Women's responses to information about overdiagnosis in the UK breast cancer screening programme: a qualitative study
- Department of Epidemiology and Public Health, Health Behaviour Research Centre, University College London, London, UK
- Correspondence to Dr Jo Waller;
- Received 7 February 2013
- Revised 10 March 2013
- Accepted 12 March 2013
- Published 22 April 2013
Objectives To explore the influence of overdiagnosis information on women's decisions about mammography.
Design A qualitative focus group study with purposive sampling and thematic analysis, in which overdiagnosis information was presented.
Setting Community and university settings in London.
Participants 40 women within the breast screening age range (50–71 years) including attenders and non-attenders were recruited using a recruitment agency as well as convenience sampling methods.
Results Women expressed surprise at the possible extent of overdiagnosis and recognised the information as important, although many struggled to interpret the numerical data. Overdiagnosis was viewed as less-personally relevant than the possibility of ‘under diagnosis’ (false negatives), and often considered to be an issue for follow-up care decisions rather than screening participation. Women also expressed concern that information on overdiagnosis could deter others from attending screening, although they rarely saw it as a deterrent. After discussing overdiagnosis, few women felt that they would make different decisions about breast screening in the future.

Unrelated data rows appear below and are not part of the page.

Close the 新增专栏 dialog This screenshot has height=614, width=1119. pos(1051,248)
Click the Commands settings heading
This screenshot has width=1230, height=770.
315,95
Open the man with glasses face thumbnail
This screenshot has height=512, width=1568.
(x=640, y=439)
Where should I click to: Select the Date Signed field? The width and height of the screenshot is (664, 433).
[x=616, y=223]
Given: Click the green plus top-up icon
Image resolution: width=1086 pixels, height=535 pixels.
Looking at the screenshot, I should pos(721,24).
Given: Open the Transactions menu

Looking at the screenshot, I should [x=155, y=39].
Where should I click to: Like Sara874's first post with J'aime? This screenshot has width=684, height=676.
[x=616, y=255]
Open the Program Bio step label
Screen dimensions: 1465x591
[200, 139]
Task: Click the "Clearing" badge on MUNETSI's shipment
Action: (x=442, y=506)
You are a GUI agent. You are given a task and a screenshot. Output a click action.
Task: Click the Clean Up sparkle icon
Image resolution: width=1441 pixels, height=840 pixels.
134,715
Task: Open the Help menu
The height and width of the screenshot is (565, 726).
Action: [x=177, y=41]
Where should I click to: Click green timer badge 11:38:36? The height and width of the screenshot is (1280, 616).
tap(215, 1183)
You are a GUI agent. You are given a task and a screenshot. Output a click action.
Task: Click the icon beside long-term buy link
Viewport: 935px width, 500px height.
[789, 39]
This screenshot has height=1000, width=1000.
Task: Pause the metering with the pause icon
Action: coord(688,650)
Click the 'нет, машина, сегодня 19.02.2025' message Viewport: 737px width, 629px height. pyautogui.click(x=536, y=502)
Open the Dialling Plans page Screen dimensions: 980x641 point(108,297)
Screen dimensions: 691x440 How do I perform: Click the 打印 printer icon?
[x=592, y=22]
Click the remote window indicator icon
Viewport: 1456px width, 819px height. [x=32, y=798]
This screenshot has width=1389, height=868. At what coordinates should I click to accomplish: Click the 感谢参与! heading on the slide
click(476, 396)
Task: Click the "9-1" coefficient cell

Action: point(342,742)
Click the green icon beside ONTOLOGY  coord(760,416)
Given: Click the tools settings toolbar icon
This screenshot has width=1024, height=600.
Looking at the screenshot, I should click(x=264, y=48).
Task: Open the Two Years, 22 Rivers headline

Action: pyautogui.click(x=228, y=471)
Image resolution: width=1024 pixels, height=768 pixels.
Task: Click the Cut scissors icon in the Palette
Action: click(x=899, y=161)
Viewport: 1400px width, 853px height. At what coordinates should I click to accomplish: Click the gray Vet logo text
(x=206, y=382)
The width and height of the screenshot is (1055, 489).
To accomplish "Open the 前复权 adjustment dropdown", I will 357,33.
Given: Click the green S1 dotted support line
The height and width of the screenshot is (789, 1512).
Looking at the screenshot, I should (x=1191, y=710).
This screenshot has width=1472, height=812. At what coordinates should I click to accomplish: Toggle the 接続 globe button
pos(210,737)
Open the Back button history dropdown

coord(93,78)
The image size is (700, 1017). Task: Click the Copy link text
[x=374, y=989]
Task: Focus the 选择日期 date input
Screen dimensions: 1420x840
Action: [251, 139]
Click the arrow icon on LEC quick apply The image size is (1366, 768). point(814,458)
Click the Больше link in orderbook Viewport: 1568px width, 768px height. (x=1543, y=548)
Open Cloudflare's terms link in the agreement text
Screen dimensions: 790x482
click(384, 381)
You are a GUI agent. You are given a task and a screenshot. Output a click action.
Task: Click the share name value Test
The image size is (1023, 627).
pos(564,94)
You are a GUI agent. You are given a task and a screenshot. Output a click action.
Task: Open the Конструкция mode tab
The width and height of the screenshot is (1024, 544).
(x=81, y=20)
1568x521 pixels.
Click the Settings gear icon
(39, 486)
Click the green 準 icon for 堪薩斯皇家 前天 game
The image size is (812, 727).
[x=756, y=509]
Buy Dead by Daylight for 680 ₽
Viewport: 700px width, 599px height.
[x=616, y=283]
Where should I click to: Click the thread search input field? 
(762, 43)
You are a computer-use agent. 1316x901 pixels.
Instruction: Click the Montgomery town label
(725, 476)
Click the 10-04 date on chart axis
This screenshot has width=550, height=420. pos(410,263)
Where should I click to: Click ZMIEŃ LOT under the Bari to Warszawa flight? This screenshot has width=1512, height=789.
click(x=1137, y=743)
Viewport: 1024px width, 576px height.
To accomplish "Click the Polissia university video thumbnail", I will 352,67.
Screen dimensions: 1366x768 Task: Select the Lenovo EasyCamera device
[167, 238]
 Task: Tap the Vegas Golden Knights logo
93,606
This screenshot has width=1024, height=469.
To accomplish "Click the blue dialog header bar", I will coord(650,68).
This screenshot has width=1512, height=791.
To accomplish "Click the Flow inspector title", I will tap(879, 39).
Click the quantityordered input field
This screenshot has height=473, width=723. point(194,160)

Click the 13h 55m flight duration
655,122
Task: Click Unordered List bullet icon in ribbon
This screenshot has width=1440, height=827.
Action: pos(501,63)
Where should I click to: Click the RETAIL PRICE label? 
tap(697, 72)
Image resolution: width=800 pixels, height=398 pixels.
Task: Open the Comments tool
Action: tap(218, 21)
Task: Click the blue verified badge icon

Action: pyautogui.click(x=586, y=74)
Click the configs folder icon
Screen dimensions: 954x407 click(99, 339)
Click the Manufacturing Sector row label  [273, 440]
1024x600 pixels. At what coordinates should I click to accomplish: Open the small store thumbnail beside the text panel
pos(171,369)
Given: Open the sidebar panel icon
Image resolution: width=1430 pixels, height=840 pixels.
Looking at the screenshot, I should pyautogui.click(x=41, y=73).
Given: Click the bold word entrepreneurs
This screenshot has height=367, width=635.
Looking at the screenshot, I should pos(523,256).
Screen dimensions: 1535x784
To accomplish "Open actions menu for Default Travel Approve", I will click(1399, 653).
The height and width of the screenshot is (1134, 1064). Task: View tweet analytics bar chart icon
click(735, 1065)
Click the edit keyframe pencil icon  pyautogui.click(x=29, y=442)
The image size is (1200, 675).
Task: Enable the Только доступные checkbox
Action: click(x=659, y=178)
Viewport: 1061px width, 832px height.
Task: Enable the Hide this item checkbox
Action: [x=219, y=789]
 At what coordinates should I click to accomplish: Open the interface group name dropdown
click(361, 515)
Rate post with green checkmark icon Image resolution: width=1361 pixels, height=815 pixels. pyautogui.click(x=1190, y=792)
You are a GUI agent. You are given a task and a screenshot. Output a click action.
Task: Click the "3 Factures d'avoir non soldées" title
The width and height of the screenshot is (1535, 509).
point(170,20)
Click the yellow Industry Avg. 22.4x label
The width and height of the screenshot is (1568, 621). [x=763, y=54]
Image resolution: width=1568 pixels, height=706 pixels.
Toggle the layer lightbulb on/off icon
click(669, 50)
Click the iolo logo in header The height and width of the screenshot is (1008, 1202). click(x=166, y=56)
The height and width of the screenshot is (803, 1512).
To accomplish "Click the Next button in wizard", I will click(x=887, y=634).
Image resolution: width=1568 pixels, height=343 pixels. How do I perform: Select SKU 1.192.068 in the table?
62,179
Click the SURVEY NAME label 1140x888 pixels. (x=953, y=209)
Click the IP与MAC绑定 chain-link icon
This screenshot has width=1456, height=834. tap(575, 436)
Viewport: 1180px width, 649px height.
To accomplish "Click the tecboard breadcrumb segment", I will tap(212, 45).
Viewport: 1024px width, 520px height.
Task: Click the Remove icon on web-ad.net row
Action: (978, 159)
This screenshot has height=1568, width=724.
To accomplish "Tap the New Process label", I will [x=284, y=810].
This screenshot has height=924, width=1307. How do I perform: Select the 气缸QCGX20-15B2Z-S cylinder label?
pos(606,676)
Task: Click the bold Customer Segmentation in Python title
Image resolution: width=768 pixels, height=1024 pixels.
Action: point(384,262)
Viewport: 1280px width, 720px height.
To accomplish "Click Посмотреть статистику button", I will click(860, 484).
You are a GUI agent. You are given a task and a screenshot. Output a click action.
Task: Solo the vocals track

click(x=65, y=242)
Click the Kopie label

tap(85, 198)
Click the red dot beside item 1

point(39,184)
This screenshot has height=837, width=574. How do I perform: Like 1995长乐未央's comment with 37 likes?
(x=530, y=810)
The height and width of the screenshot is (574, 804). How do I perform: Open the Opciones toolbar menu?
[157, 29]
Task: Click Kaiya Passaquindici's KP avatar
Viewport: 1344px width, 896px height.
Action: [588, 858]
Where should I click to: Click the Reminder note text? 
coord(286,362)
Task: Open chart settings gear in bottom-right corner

Conclusions Women regard it as important to be informed about overdiagnosis to get a complete picture of the risks and benefits of mammography, but the results of this study indicate that understanding overdiagnosis may not always influence women's attitudes towards participation in breast screening. The results also highlight the challenge of communicating the individual significance of information derived from population-level modelling.